Records from a dataset:
>>>>

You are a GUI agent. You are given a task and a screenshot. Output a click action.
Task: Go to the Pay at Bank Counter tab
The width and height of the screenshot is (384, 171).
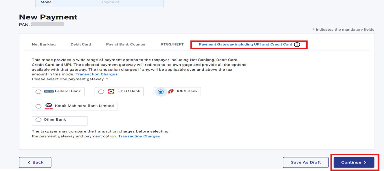click(x=126, y=45)
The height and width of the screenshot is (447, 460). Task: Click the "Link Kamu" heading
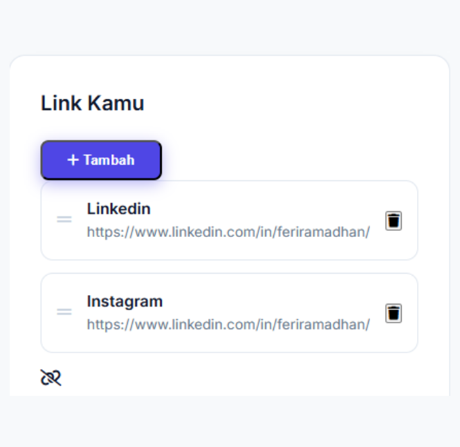[92, 104]
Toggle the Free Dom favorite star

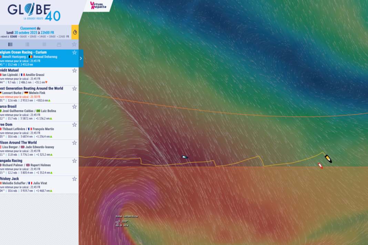click(x=74, y=125)
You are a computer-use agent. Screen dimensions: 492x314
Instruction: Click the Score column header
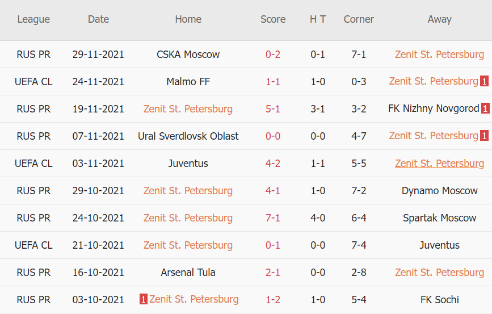pos(273,19)
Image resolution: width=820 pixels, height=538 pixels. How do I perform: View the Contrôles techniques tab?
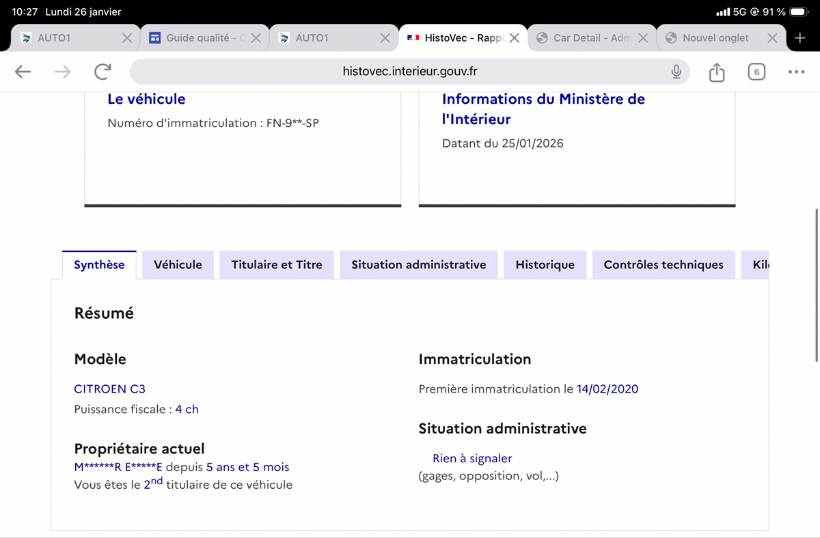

<<<<

DIRECTIONS: Without the pictures, give every line of the data again, exactly as written.

TASK RESPONSE:
You are a GUI agent. You are given a task and a screenshot. Output a click action.
Task: Go to the Pay at Bank Counter tab
The width and height of the screenshot is (384, 171).
click(x=126, y=45)
The height and width of the screenshot is (447, 460). Task: Click the "Link Kamu" heading
[92, 104]
Toggle the Free Dom favorite star

click(x=74, y=125)
You are a computer-use agent. Screen dimensions: 492x314
Instruction: Click the Score column header
pos(273,19)
Image resolution: width=820 pixels, height=538 pixels. How do I perform: View the Contrôles techniques tab?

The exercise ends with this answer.